AutoGPT represented the first instance of what we can describe as a general autonomous agent. To avoid complication, for the rest of this article assume the definition of an ‘autonomous agent’ as being any non-human entity that:
- Has the ability to assign their own tasks
- Can operate independently of user input once provided an objective function (e.g increase my newsletter subscribers by 10k this year)
- Has the ability to search for new information beyond what it was trained on
- Has capacity for both long-term and short-term memory
These functionalities all existed to some degree within AutoGPT. However, there are a variety of other additional capabilities that will separate agents from ChatGPT-style chatbots going forward. Take these to include things like:
- Use or access of personal tools (e.g. email, credit cards, CRMs, social media etc)
- Can independently communicate, coordinate and collaborate with other autonomous agents to complete tasks
To get a practical understanding of some examples for how agents initialise, prioritise and execute these tasks, I recommend Matt Schlicht’s primer on agents.
The Agent as ‘Employee’: A simple heuristic for understanding autonomous agents
Much has been made of ‘AI taking human jobs’ in media discourse.
Comparatively little has been spent discussing the elevation in the role of humans in economic activity involving AI.
The key paradigm shift that will occur as artificial narrow intelligence (i.e purpose-built agents) comes to occupy routine decision-making jobs like law, accounting, tutoring etc will not be that humans become unemployed. The big change will be that all humans have the opportunity to become managers.

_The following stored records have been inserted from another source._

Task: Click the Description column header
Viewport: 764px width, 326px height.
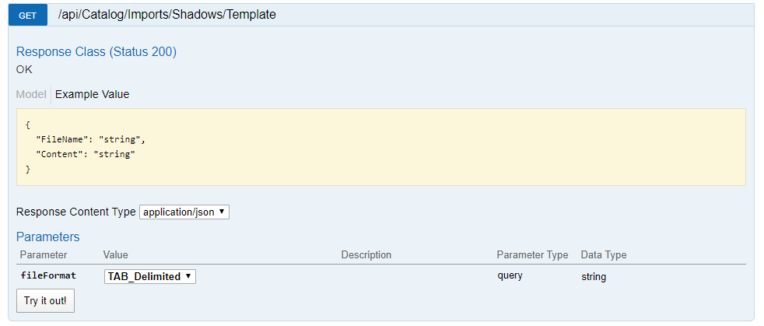Action: pyautogui.click(x=366, y=255)
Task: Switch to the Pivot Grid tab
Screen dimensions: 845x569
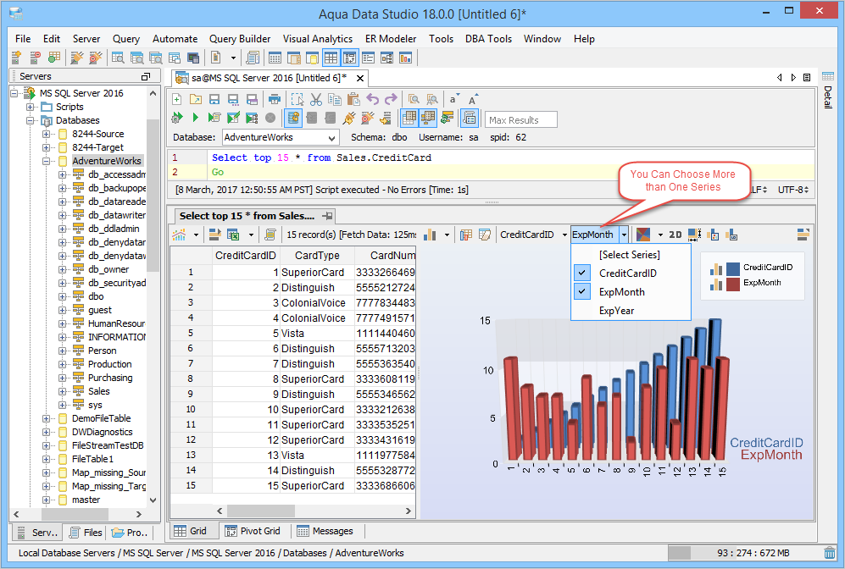Action: tap(251, 531)

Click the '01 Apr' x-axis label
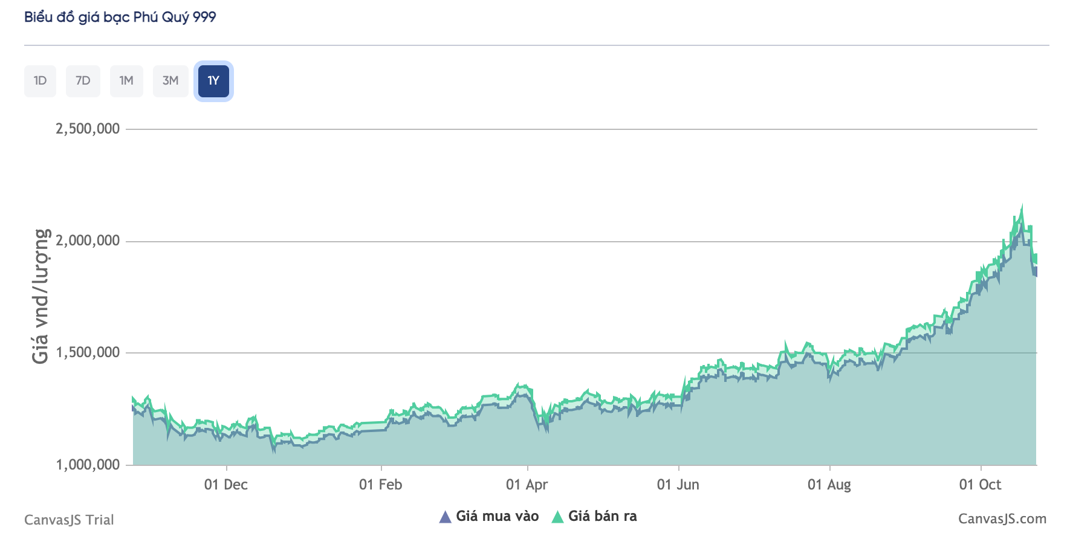pyautogui.click(x=527, y=485)
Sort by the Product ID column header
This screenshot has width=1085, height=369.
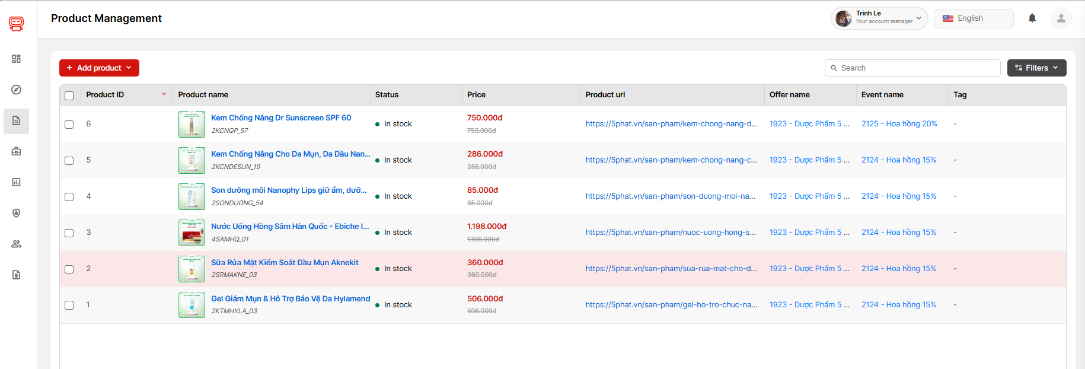(x=105, y=95)
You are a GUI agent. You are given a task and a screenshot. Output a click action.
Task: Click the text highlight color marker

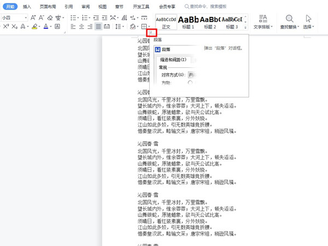click(34, 27)
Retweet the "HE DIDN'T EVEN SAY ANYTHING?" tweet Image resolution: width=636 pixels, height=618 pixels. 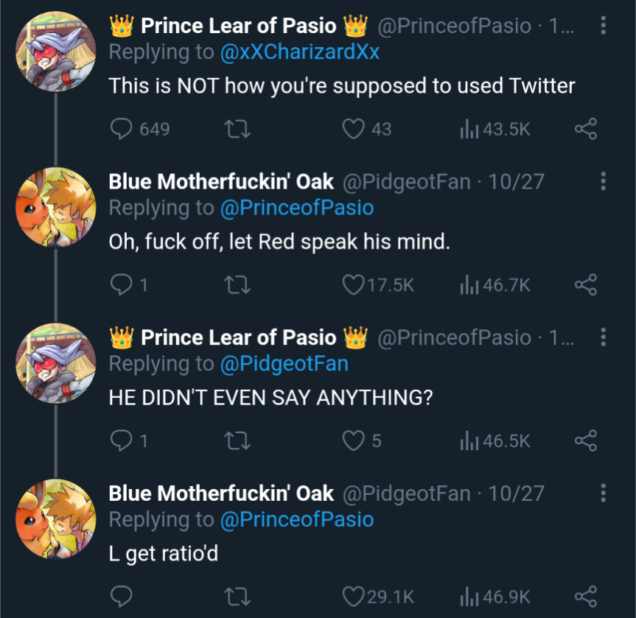tap(237, 440)
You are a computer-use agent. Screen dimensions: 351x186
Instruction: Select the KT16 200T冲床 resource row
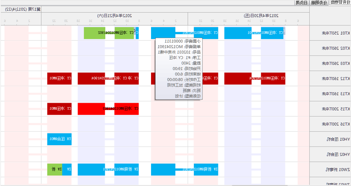pos(330,124)
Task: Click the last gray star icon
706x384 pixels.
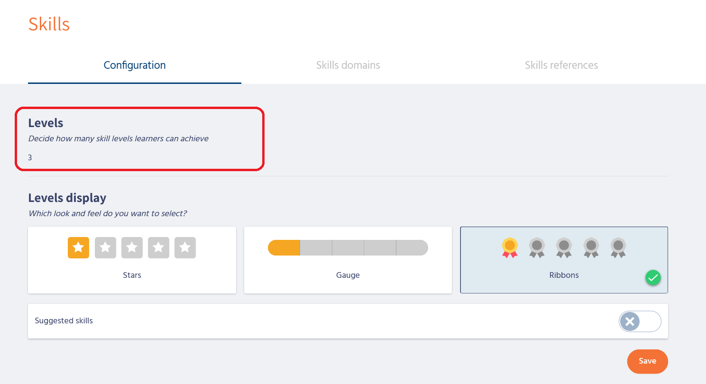Action: (185, 247)
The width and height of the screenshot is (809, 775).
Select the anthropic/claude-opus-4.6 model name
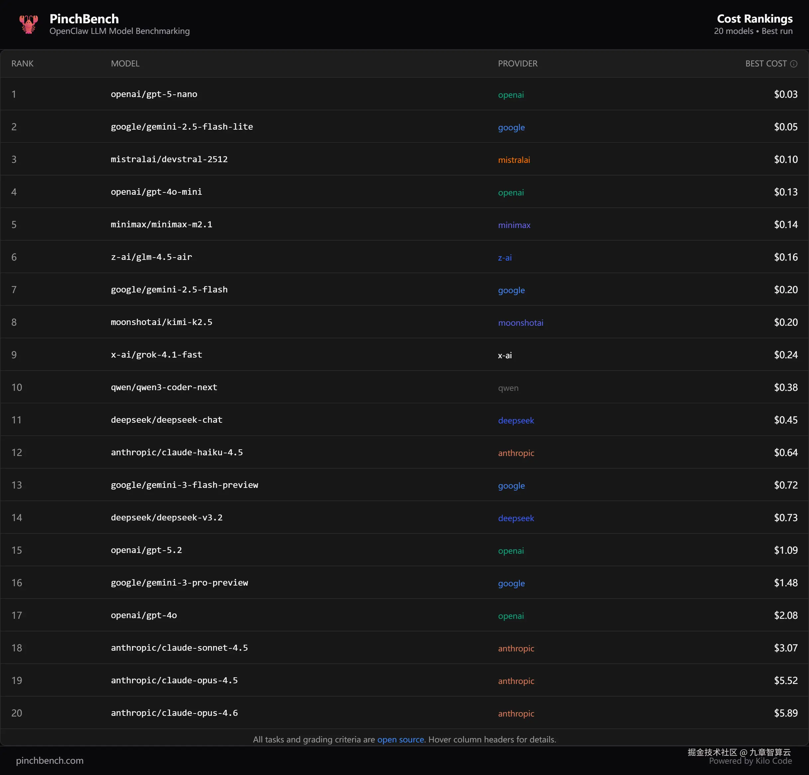(174, 713)
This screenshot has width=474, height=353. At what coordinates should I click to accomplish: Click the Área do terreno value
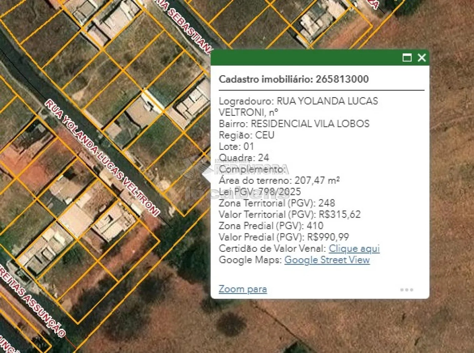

Say I were to start a company today. For example, I will be starting a social media platform for sober-curious people. In the past, if the alpha version of this platform gained enough traction, I would be forced into hiring for a number of roles in order to help the platform scale: product managers to talk to users and define what they want, engineers to write the code to meet user needs, marketers to get the product in the hands of more users, legal counsel to ensure that the entire operation was compliant and so on and so forth.
In a world with effective agents that pass the ‘Employee test’ (i.e the output of the agent in a specific role would appear identical to that of a human to the outside observer), I could feasibly run this entire operation solo.
Credit: Matt Schlicht, Octane AI
So if we are all going to become managers of these complex organisations, what tools need to be in place for us to do it effectively, safely and profitably?
The Autonomous agents space today: Upside & Issues
A Mini-Map of ready-to-use agents protocols
Common Problems
There has been a lot of progress in AI over the last few months. But there is so much further to go.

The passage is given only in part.